Die Sache ist ja die, dass es so viele Sachen sind.

Tag: Sommer

Rollsplit

Gordi singt, während vor meinem Fenster das Wasser vom Himmel fällt, als ginge es um was. Alle Fenster auf und sich mittenrein stellen. Ich merke, das ist eines dieser Dinge, die mir in den letzten drei bis vier Monaten immer mehr fehlen, das sich mittenrein stellen, weil alles so mit Vorsicht belegt ist und Zweifeln und Verantwortung, aber mir fehlt der situative Überschwang, ich brauche das nicht ständig, nicht mehr so wie früher, aber es gibt diesen Moment im Bauch, den man meistens erst hinterher realisiert, in dem man sich entscheidet vollkommen loszulassen, in dem es nicht knackt, sondern rollt, der Fuckitmoment, der Isallesegalmoment, ich vermisse dieses Gefühl wie jemanden, der gerade erst weggezogen ist und von dem man sich einredet, dass man ihn ja noch gar nicht vermissen kann, weil man sich vorgestern ja erst gesehen und angemessen verabschiedet hat und sowieso sei man doch jetzt erwachsen und man könne sich ja anrufen und schreiben, aber für manche Begegnung gibt es kein Substitut und für den Jetztoderniemoment eben auch nicht. (And I am lying about leaking here.)

Es ist ein guter Tag. Ich weiß das schon, als ich ihn von weitem auf der Bank sitzen sehe, er hat sich eine kurze Hose angezogen, seine Hemden sind ihm mittlerweile viel zu lang. Aber heute sind seine Augen wacher, heute benutzt er seine Hände beim Reden, er schaut sich um und sieht nicht aus, als würde er jede Sekunde einschlafen, er isst die Erdbeeren, die ich ihm mitgebracht habe, mit den Fingern direkt aus dem Glas. Kleine roten Flecken an seiner Maske, auf seinem Hemd, auf seiner Hose, aber die interessieren uns nicht. Er regt sich nicht auf, als der Hausmeister den Rasensprenger so stellt, dass wir kurz nass werden, er lacht sogar mit ihm, das passiert mittlerweile nur noch selten. Es ist auch ein Tag, an dem er Fragen stellt. Unser Abschied verläuft in Etappen, heute rasten wir.

„Wie weit entfernt ist nah genug?“ (Thomas Pletzinger, The Great Nowitzki, S. 55)

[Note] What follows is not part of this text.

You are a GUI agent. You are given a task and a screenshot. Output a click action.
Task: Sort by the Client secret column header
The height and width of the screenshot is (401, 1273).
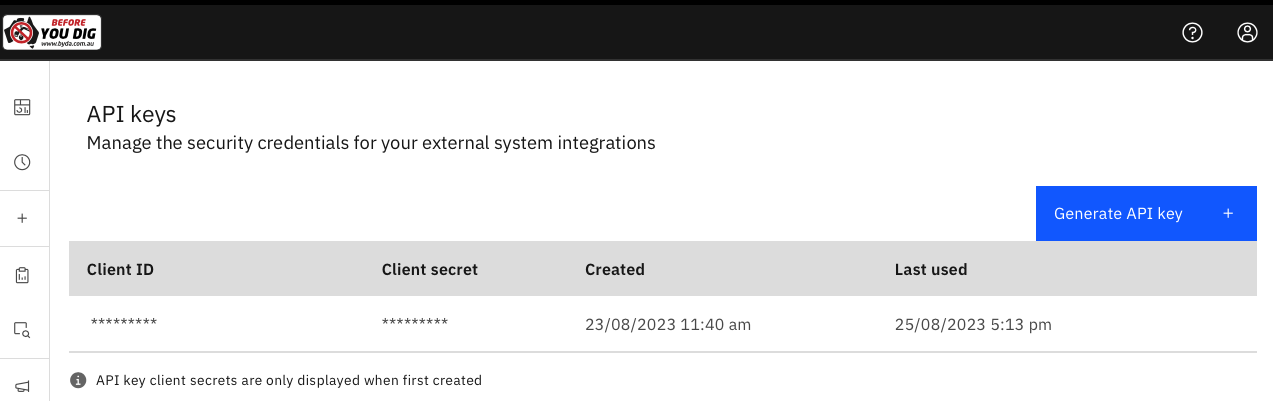click(430, 269)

Das Geräusch der Simson schubst mich für ein paar Ampelphasen in meine Kindheit zurück, aufs Land und den Geruch von trockenem Gras und dem Appetit auf Schnitzel, mir ging damals jedes Zeitgefühl verloren, auch in größerem Umfang, mir schlief schon damals auf dem Roller der Hintern ein, ich wusste nicht mehr, als dass Ferien waren und irgendwann Ende Zwanzig kam dieses Gefühl zurück, ich brauchte nicht mehr tagelang, um die Arbeit und den Alltag loszulassen, mittlerweile kann ich das innerhalb weniger Minuten, in einem Zug, in einem Auto, auf einem Roller, in einer S-Bahn. Mich ausschütteln und bemerken, wie der Wind riecht, und die Augen nach gestreiften Markisen offenhalten, nach Imbissschildern und Vogelstimmen und Falten in fremden Gesichtern, sich erst nach und nach raus bewegen und dann raus sein. Die Stelle am See ist noch fast leer, als wir ankommen, das Ufer ein bisschen schlammig, aber sobald man im Wasser ist, sieht man nur noch die Bäume am anderen Ufer und den Himmel und zwei drei Anleger, der Wald riecht bis hinaus aufs Wasser, sonst sieht man nichts, unter Wasser ist es ganz still und dunkelgrün und hellbraun, kühl und genau richtig und schon beinahe Ende Juni. Danach grabe ich die Füße in den Sand, schließe die Augen und höre Badestellengeräusche, Kinderstimmen, sanftes Stapfen, Plätschern und der Wind schiebt die Bäume hin und her wie alte Bekannte, die Konstante aller Sommer. Am Baum lehnt eine aufblasbare Brezel. Auf dem Rückweg fallen die ersten Tropfen, als wir an der Ampel stehen und kurz darauf biegen wir rechts auf einen kurzgeschorenen Rasen vor einem Kiosk, wir bestellen Pommes und Cola und Fanta. Dann kommt das Gewitter.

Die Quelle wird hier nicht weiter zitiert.